(Stored data)
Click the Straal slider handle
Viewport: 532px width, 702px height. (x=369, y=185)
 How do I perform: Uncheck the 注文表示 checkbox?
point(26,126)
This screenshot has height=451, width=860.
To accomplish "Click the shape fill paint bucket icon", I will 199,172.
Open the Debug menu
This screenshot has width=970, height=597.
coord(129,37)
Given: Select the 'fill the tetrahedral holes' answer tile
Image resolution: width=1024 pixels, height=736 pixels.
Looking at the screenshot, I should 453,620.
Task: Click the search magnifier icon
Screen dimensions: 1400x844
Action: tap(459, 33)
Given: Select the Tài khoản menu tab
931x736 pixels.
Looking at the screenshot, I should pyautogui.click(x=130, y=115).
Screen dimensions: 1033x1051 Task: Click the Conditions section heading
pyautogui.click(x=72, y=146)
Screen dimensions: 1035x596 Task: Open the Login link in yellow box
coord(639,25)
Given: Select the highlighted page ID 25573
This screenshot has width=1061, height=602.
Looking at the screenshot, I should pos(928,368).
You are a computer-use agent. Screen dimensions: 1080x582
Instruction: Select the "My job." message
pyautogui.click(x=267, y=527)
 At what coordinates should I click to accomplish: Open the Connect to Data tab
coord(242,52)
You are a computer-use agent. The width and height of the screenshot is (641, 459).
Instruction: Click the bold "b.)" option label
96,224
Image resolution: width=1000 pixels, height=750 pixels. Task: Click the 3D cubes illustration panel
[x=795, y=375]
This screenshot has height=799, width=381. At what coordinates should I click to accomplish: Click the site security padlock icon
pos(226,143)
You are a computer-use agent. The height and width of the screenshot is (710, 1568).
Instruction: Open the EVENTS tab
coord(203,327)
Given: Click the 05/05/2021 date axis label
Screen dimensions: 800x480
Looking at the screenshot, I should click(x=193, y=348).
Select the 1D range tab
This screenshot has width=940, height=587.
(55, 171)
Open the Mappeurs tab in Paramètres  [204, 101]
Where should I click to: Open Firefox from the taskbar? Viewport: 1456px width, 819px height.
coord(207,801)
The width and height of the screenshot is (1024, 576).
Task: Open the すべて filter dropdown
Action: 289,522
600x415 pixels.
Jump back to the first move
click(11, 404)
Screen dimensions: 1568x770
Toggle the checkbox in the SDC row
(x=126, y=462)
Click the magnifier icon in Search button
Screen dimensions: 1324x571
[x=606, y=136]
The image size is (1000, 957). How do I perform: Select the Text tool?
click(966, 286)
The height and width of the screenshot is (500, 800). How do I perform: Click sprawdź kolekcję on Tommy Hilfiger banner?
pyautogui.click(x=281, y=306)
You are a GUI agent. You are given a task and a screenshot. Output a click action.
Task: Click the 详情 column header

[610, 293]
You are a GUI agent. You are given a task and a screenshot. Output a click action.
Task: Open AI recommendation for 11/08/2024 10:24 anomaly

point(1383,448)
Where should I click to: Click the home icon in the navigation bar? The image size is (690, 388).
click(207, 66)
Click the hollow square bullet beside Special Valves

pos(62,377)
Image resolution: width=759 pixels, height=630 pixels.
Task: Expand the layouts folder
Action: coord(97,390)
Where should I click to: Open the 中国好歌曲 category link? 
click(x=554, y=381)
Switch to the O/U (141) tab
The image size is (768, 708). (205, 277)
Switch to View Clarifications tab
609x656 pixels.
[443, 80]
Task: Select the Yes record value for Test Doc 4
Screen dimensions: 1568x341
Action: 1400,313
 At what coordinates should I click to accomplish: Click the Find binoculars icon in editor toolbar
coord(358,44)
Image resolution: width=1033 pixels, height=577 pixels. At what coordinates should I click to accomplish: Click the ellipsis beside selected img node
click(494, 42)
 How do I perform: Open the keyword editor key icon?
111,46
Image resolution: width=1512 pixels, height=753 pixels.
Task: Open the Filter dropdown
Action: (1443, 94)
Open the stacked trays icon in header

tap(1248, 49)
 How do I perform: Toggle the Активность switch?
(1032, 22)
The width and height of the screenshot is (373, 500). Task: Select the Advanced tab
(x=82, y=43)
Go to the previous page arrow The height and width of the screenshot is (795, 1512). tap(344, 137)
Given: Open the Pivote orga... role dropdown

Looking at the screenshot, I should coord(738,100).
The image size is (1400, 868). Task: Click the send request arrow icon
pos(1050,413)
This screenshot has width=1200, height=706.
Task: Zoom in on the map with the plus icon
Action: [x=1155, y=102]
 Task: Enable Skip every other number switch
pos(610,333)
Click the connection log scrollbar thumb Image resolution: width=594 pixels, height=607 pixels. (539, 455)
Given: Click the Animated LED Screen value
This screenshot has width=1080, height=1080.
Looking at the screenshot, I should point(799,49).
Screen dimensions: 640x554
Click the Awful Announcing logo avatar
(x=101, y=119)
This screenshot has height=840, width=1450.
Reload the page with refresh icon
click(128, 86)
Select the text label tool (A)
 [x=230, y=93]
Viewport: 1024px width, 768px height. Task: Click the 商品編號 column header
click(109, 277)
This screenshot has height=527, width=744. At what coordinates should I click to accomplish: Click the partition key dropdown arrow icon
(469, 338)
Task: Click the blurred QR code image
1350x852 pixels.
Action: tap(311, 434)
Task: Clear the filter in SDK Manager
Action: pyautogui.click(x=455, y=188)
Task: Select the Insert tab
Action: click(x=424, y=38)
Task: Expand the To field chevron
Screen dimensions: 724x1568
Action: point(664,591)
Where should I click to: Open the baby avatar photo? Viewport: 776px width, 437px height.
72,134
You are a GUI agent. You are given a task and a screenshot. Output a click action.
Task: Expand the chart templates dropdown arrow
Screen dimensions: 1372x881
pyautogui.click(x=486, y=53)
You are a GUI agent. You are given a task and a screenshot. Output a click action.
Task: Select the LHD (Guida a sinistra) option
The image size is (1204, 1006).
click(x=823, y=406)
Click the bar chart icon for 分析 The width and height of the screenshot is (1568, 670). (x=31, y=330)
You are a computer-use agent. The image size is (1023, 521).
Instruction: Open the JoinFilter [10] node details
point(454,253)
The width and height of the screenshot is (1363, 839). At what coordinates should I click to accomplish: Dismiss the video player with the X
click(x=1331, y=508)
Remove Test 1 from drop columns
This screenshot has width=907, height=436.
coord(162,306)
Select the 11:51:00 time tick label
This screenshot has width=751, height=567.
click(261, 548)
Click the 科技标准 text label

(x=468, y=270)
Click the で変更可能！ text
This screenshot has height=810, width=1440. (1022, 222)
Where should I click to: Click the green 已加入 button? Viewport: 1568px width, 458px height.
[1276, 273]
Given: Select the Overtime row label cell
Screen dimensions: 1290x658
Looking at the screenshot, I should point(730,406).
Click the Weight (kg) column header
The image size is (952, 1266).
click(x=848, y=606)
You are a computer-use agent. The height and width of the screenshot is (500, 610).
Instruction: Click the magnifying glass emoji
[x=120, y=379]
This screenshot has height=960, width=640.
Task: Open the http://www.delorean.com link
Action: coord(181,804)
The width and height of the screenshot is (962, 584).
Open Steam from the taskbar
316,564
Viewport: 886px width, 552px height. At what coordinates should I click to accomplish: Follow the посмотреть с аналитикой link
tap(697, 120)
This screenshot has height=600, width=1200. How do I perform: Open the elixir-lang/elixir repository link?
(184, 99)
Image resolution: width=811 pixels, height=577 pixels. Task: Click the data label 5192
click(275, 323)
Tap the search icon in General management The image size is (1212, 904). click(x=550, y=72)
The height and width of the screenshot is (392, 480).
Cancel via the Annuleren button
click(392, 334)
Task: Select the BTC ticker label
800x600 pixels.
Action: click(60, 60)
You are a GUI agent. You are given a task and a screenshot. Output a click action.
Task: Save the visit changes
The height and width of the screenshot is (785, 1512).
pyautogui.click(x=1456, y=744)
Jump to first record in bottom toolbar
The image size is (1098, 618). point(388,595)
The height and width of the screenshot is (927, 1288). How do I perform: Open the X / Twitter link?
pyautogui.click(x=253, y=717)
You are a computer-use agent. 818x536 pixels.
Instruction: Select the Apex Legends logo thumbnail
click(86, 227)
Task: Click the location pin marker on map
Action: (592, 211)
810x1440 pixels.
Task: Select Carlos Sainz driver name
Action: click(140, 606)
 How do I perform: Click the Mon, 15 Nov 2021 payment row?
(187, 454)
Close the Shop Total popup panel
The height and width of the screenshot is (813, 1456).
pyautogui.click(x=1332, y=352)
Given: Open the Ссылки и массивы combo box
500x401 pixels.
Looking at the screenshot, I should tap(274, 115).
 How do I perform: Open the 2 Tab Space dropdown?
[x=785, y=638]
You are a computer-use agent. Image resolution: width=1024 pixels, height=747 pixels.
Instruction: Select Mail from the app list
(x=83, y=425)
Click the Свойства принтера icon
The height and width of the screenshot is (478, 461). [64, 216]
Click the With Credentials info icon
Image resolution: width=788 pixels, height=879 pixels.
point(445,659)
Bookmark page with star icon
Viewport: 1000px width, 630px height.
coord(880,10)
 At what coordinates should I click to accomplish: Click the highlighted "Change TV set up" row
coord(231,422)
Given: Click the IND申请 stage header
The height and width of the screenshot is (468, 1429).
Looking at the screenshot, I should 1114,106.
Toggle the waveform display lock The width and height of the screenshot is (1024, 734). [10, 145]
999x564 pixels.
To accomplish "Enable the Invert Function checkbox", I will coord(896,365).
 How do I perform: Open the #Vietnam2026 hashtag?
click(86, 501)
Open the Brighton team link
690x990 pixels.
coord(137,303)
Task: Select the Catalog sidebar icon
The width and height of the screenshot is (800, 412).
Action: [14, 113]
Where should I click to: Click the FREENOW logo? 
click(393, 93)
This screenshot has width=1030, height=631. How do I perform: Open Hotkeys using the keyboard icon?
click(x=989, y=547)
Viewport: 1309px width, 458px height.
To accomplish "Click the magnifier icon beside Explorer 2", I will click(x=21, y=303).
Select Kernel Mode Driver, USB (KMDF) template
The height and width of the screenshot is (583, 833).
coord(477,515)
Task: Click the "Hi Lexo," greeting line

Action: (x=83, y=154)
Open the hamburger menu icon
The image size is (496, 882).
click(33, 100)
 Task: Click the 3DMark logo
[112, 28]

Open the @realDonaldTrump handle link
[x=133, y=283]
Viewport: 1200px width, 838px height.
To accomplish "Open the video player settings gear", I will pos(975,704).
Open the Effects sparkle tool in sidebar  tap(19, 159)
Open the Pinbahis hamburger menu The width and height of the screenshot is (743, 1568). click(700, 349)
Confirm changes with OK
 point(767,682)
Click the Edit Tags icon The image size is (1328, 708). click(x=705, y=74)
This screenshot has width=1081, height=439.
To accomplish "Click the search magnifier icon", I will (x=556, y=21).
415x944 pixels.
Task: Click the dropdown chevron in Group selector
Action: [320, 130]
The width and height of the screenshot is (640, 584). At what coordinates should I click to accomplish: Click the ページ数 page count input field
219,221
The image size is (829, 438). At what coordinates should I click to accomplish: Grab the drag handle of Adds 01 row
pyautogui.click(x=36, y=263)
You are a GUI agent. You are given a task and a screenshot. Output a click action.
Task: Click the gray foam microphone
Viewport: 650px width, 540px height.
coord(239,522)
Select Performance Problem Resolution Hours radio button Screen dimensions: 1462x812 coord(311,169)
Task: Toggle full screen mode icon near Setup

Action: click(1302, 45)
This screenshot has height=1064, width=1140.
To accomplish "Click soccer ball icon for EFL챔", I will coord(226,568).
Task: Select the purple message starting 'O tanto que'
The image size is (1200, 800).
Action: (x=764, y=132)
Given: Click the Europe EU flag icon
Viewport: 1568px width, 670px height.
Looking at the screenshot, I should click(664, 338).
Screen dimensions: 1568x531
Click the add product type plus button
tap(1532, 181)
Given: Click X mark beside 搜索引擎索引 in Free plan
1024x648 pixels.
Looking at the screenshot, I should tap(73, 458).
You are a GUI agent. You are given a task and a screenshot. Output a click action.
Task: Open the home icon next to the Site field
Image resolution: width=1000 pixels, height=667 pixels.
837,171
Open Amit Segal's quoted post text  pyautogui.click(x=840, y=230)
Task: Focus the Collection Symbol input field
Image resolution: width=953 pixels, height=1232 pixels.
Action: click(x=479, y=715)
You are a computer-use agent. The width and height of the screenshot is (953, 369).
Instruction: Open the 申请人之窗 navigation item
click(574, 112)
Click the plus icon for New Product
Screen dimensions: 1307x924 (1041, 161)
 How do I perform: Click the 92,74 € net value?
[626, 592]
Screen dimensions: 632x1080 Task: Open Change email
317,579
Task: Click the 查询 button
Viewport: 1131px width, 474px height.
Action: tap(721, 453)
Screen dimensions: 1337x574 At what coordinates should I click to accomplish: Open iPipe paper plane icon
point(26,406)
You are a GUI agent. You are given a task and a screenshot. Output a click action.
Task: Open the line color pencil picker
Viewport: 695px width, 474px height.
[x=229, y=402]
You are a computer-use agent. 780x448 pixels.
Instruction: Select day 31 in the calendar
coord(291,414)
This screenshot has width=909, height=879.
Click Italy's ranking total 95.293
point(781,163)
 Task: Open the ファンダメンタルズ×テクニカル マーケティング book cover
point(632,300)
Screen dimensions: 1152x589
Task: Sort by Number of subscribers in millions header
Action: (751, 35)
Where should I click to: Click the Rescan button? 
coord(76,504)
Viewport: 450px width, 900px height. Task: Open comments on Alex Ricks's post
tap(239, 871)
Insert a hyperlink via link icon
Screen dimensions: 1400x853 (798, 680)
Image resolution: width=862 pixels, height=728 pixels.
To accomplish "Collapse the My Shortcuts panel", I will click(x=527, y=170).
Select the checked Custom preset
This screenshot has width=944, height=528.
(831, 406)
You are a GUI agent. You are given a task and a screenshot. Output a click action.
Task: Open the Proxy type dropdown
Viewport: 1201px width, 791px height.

### Exercise requirements
Scan the entries for lines holding the string "menu", then copy every one of them.

### Result for this exercise
Open the Debug menu
Given: Select the Tài khoản menu tab
Open the hamburger menu icon
Open the Pinbahis hamburger menu The width and height of the screenshot is (743, 1568). click(700, 349)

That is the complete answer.